§ RECORD EXTRACTS:
────────────────
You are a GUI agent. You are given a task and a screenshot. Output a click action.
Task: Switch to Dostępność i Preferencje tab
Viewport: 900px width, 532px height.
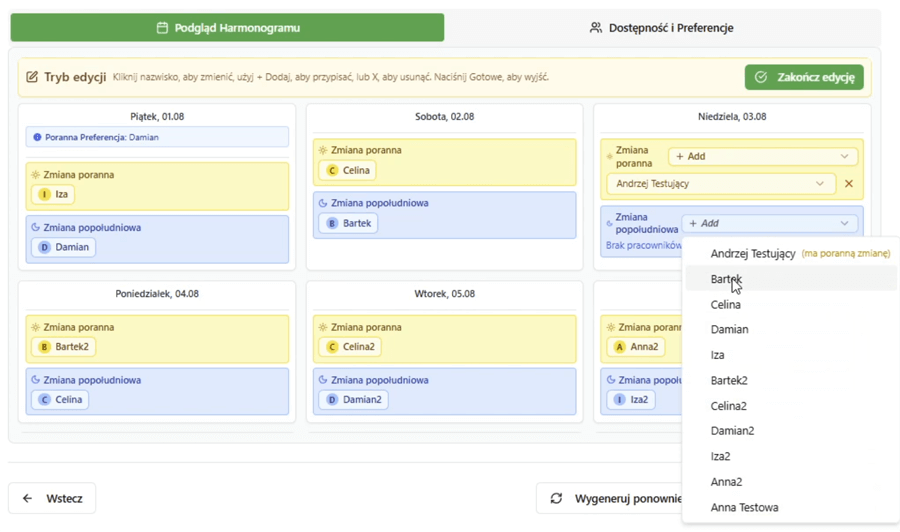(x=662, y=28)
────────────────
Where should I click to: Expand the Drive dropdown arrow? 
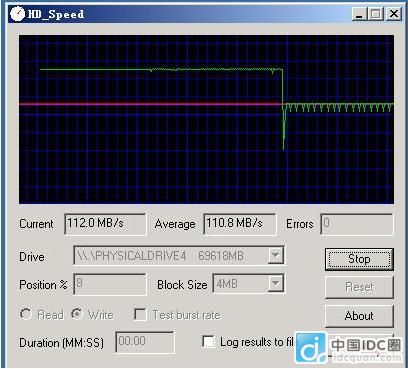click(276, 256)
────────────────
§ TASK BRIEF:
Copy out the lines starting at the one containing "Where should I" and ending at the one containing "click(276, 256)", word for word, with the pictures left out.

§ CORRECT RESPONSE:
Where should I click to: Expand the Drive dropdown arrow? 
click(276, 256)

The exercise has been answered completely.